**Text to read**
Fall 2007

Mountain and Fog

Kant and the Nazi sublime

Nina Power

Still from Die Weiße Hölle vom Piz Palü, by Arnold Fanck, 1929. Courtesy Matthias Fanck.

Although Immanuel Kant, happily ensconced in Königsberg, probably never saw a mountain, he is more than happy to discuss them in his masterpiece of aesthetic theory, The Critique of Judgment, published in 1790. Given the Romantic veneration after Kant of the “sublime nature” of peaks in poetry, painting, and later, German cinema—between Caspar David Friedrich and Leni Riefenstahl—what he says about them might surprise us. His message is, above all, a warning: do not conflate the power of nature with the power of your own mind. An encounter with the mountain, the raging sea, Arctic wastes, might make you feel like a hero, but what it should really point to is a respect for our fragile and profoundly human moral vocation.

**Task instructions**
1 > According to the essay on Kant and the Nazi sublime, in what year was The Critique of Judgment published?
2 > Carry on the essay on Kant and the Nazi sublime from its last sentence.

**Collected data**
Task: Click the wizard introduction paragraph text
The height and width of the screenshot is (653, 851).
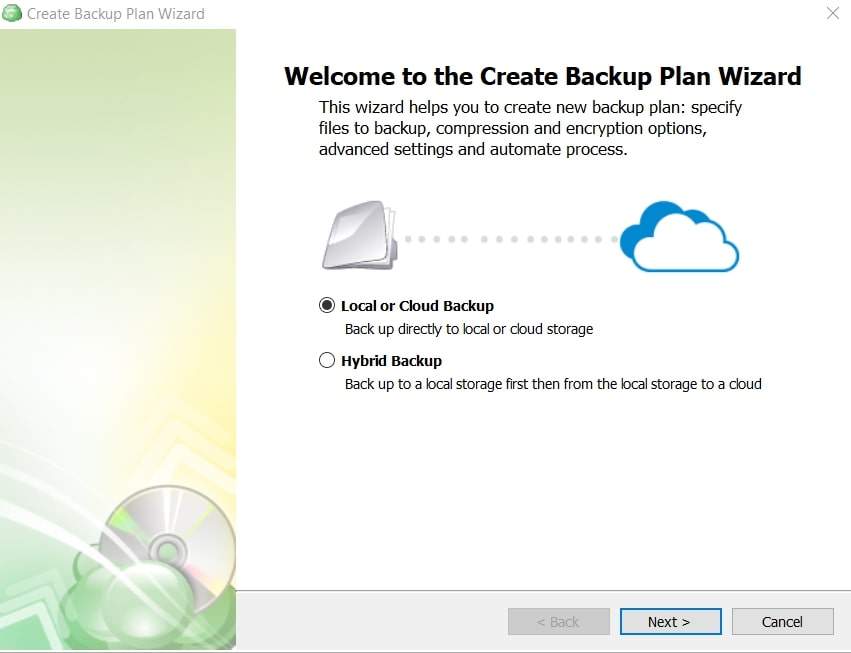Action: click(530, 128)
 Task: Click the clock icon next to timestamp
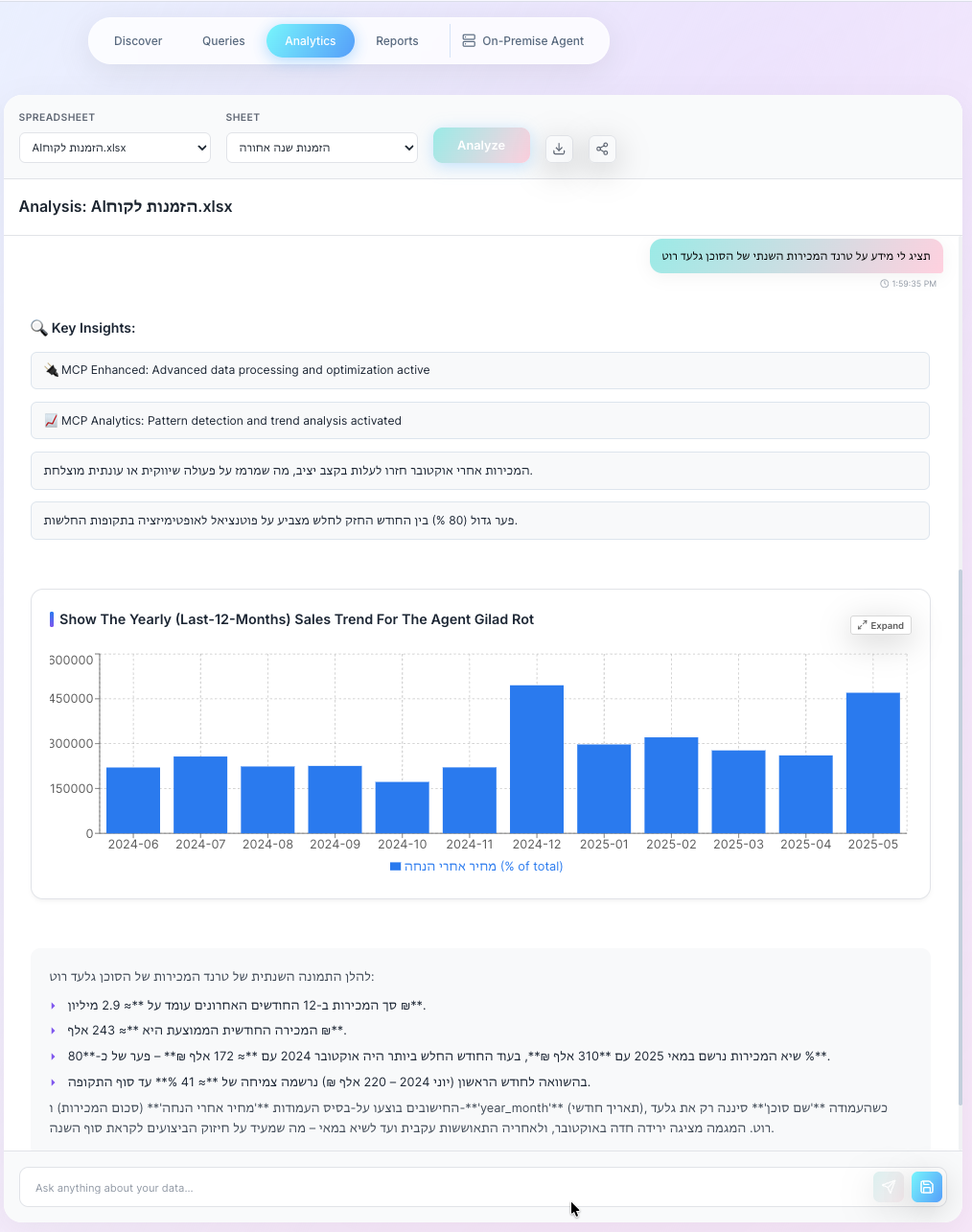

**Answers to the exercise**
1 > 1790

2 >
It is precisely this moderate Kantian lesson that the pre-Nazi Bergfilm (“mountain film”) made by Arnold Fanck, Leni Riefenstahl, and others in the 1920s fail to heed. In these films, those who dare to tackle the mountain are young, beautiful, and heroic. They are also impulsive and completely irresponsible. It is this combination of physical flawlessness and the blind celebration of danger that leads Siegfried Kracauer, in his 1947 From Caligari to Hitler, to claim that these mountain films, so beloved of the young Hitler, were “rooted in a mentality kindred to Nazi spirit”. There is, on the one hand, a Kantian sublime, a moment of mental agitation succeeded by the revelation of a shared moral capacity, and, on the other, there is the Nazi sublime, a supremely volatile cocktail of the fantastic and the sentimental. As François Lyotard puts it in his essay “The Sublime and the Avant-Garde” on Barnett Newman, “The aesthetics of the sublime, … converted into a politics of myth, was able to come and build its architectures of human ‘formations’ on the Zeppelin Feld in Nürnberg.”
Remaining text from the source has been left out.